Alder trees grow along rivers and marshes. A symbiotic bacterium, Frankia alni, lives on their roots, binding nitrogen from the air and allowing them to thrive in nutrient-poor soils. Rather than being emblematic or monumental, they are working trees.
Although technically a hardwood, alder wood is rather soft, light, and evenly grained. Its lack of resin pockets and knots makes it ideal for conversion into charcoal, which has long been its principal product. Alder charcoal burns hot and evenly, produces little ash, and maintains its structural integrity well.
Growing near rivers also means that logs can be transported efficiently and kilns placed with little risk of fire spreading. Water nearby is essential for quenching the process.
Charcoal is made by heating wood in a low-oxygen environment. The wood is stacked into a mound and covered with earth, turf, or clay to limit air intake. A small fire is then lit inside and carefully controlled over days or even weeks. This process drives out water and volatile compounds, leaving behind the cellular framework of the wood, composed mostly of carbon.
The resulting charcoal can be imagined as restrained and disciplined fire. It is lighter than wood, more porous, and able to burn hotter and more evenly while emitting almost no smoke at all. The energy of years of growth is compressed into a material that can be released quickly and intensely.
In furnaces, the use of charcoal instead of wood made it possible to extract iron from ore in a controlled and repeatable way by sustaining the high temperatures required. Because iron ore is more readily available than the metals, tools and weapons could be produced almost anywhere, on a reliable and large scale, without dependence on rare trade networks.
As alder charcoal is light and even, it can be ground easily. Charcoal is one of the three components of gunpowder, alongside saltpeter and sulfur. Alders, charcoal burning, and the rediscovery of gunpowder play a vivid role in Riddley Walker, where the recipe appears in verse form:
Seed of the littl
Seed of the wyld
Seed of the berning is
hart of the chyld
Charcoal burning was regarded as dishonorable work during the Middle Ages, and charcoal burners occupied a marginal position, often accused of evil practices. They were necessary and tolerated, but kept at a distance. Their work required mobility, as they followed alder stands and set up their heart-shaped kilns nearby.
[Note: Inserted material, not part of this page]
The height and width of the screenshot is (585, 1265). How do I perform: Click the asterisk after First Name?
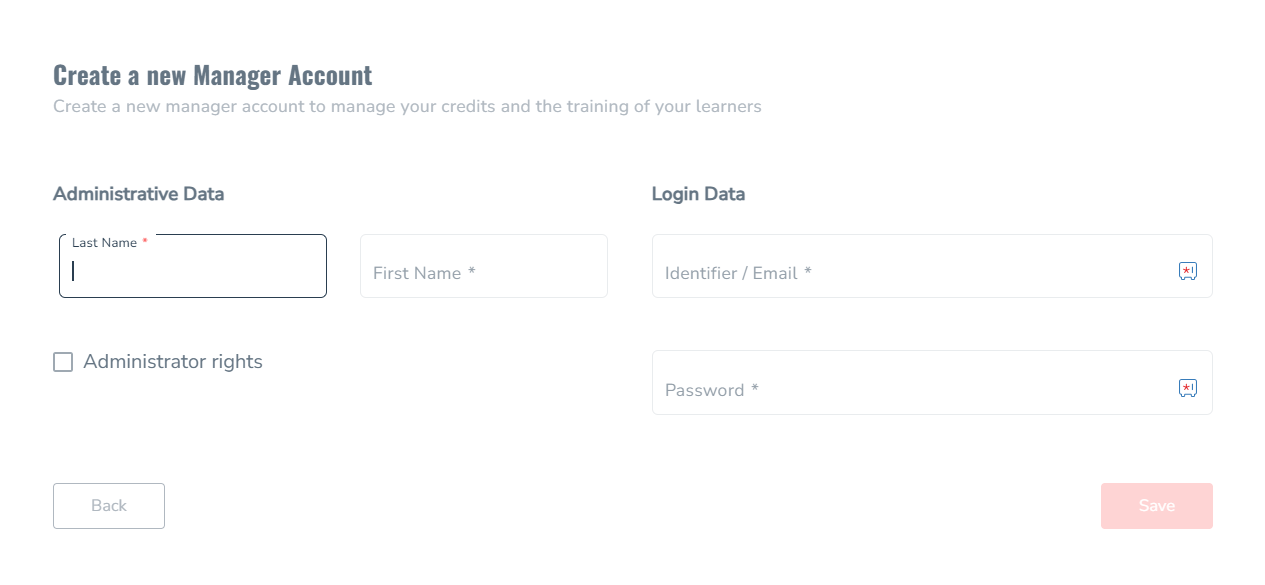(x=471, y=271)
Alder can be coppiced. When felled close to the ground, new trunks soon shoot from the stump, allowing repeated harvesting from the same site. Charcoal burners therefore returned to fixed places on cycles of roughly six to ten years.
When freshly cut, alder wood turns a vivid red before fading to pink, a reaction that has long connected the tree to associations with the human body and blood. In the same uneasy register, the alder is also bound to the figure of the Erlking in Der Erlkönig, the famous ballad by Johann Wolfgang von Goethe, where a presence tied to the forest addresses the child directly while remaining imperceptible to the father, and ultimately causes the child’s death.